Who will win the tug of war for Resolution Life? It’s a hotly
debated question as Edinburgh-based Standard Life and Pearl Group,
a UK closed life insurance fund manager, play a fast-changing game
of offer and counter-offer for Resolution.
Pearl set the game in motion on 10 October when it launched a
tentative £6.60 ($13.88) per share cash offer for Resolution worth
£4.52 billion. Nine days later Pearl, which has built its stake in
Resolution to 24 percent, upped its offer to £4.73 billion (£6.91
per share). Then on 25 October Standard Life joined the fray,
launching a counter-offer for Resolution comprising £5.17 in cash
and 0.715 Standard Life shares for each Resolution share held. When
made, the offer was worth £4.9 billion. Not to be outdone, Pearl
came back on 26 October with an offer (£7.20 per share) equalling
Standard Life’s £4.9 billion.
Break-up of Resolution
Acceptance of either offer will result in Resolution’s break-up and
put an end to the pending merger of Resolution and UK insurer
Friends Provident. With Pearl’s offer, its consortium partner,
mutual insurer Royal London, would pay £1.25 billion for certain
Resolution assets. With Standard Life’s offer, its consortium
partner, reinsurer Swiss Re, would acquire Resolution’s closed life
insurance funds business, which manages assets of about £60
billion. Standard Life would retain Scottish Provident –
Resolution’s new business unit – and Resolution Asset Management,
which has about £50 billion of assets under management. Standard
Life would also achieve an estimated £71 million in annual pre-tax
cost and financial synergies by the end of 2010.

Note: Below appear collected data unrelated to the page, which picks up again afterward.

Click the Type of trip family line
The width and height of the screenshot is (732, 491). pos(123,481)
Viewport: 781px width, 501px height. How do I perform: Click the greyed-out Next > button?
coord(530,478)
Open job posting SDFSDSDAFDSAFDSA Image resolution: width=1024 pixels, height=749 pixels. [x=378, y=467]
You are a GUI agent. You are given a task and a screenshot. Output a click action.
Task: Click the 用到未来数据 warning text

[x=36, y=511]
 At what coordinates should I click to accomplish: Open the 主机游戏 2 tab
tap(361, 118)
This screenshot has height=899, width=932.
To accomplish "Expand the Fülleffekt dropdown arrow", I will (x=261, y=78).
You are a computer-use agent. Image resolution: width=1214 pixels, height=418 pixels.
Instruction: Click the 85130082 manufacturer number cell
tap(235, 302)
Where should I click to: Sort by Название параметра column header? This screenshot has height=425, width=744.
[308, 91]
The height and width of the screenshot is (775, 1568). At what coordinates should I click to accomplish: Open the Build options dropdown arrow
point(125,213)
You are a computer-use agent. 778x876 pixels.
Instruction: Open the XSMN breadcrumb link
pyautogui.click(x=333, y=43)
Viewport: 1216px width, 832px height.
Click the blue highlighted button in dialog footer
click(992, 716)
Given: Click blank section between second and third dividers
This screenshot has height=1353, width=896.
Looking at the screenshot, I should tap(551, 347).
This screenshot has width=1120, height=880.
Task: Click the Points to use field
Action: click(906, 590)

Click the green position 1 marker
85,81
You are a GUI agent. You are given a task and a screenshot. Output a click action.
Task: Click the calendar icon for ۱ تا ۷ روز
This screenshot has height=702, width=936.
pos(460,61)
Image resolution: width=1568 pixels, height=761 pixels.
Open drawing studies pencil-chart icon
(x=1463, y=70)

Weighing up the offers, Resolution’s board noted that Pearl’s offer
provided shareholders with certainty. However, Standard Life’s
offer would leave Resolution shareholders with about 18 percent of
the enlarged group and possible upside from any re-rating of
Standard Life’s shares.
“Resolution is engaging with each consortium to bring forward
offers that maximise the value delivered to Resolution
shareholders,” said Resolution chairman Clive Cowdery.